─── INPUT ROWS ───

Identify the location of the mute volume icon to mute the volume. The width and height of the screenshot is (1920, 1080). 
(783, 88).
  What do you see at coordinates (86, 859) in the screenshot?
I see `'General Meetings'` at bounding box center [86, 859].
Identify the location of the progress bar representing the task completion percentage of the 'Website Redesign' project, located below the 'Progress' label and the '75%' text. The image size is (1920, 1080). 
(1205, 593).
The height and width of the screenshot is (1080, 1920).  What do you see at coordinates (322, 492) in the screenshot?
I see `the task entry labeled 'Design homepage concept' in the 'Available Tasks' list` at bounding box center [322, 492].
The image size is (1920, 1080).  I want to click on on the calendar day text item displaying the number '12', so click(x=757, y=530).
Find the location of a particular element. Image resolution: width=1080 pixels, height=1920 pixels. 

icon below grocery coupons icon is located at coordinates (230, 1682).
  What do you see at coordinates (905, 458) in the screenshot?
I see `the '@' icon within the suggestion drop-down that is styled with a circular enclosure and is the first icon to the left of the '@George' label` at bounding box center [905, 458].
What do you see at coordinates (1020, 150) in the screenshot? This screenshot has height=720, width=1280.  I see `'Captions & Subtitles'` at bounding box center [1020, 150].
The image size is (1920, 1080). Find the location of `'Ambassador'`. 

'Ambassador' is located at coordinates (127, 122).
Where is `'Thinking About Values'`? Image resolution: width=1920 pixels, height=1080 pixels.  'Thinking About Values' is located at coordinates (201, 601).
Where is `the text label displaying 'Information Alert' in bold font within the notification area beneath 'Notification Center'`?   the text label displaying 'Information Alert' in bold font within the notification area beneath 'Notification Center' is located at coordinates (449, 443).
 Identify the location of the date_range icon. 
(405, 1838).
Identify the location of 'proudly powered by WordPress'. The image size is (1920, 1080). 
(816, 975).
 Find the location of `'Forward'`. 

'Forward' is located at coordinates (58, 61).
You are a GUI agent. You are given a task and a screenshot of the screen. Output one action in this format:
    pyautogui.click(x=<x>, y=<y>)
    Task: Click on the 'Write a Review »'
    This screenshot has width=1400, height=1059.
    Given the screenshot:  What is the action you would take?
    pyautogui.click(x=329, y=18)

───

## INSTRUCTIONS FOR THE TASK
Could you retype the lines from the start of the records up to and including the line that contains "(816, 975).", copying each one exactly?

## TASK ANSWER
Identify the location of the mute volume icon to mute the volume. The width and height of the screenshot is (1920, 1080). 
(783, 88).
  What do you see at coordinates (86, 859) in the screenshot?
I see `'General Meetings'` at bounding box center [86, 859].
Identify the location of the progress bar representing the task completion percentage of the 'Website Redesign' project, located below the 'Progress' label and the '75%' text. The image size is (1920, 1080). 
(1205, 593).
The height and width of the screenshot is (1080, 1920).  What do you see at coordinates (322, 492) in the screenshot?
I see `the task entry labeled 'Design homepage concept' in the 'Available Tasks' list` at bounding box center [322, 492].
The image size is (1920, 1080).  I want to click on on the calendar day text item displaying the number '12', so click(x=757, y=530).
Find the location of a particular element. Image resolution: width=1080 pixels, height=1920 pixels. 

icon below grocery coupons icon is located at coordinates (230, 1682).
  What do you see at coordinates (905, 458) in the screenshot?
I see `the '@' icon within the suggestion drop-down that is styled with a circular enclosure and is the first icon to the left of the '@George' label` at bounding box center [905, 458].
What do you see at coordinates (1020, 150) in the screenshot? This screenshot has height=720, width=1280.  I see `'Captions & Subtitles'` at bounding box center [1020, 150].
The image size is (1920, 1080). Find the location of `'Ambassador'`. 

'Ambassador' is located at coordinates (127, 122).
Where is `'Thinking About Values'`? Image resolution: width=1920 pixels, height=1080 pixels.  'Thinking About Values' is located at coordinates (201, 601).
Where is `the text label displaying 'Information Alert' in bold font within the notification area beneath 'Notification Center'`?   the text label displaying 'Information Alert' in bold font within the notification area beneath 'Notification Center' is located at coordinates (449, 443).
 Identify the location of the date_range icon. 
(405, 1838).
Identify the location of 'proudly powered by WordPress'. The image size is (1920, 1080). 
(816, 975).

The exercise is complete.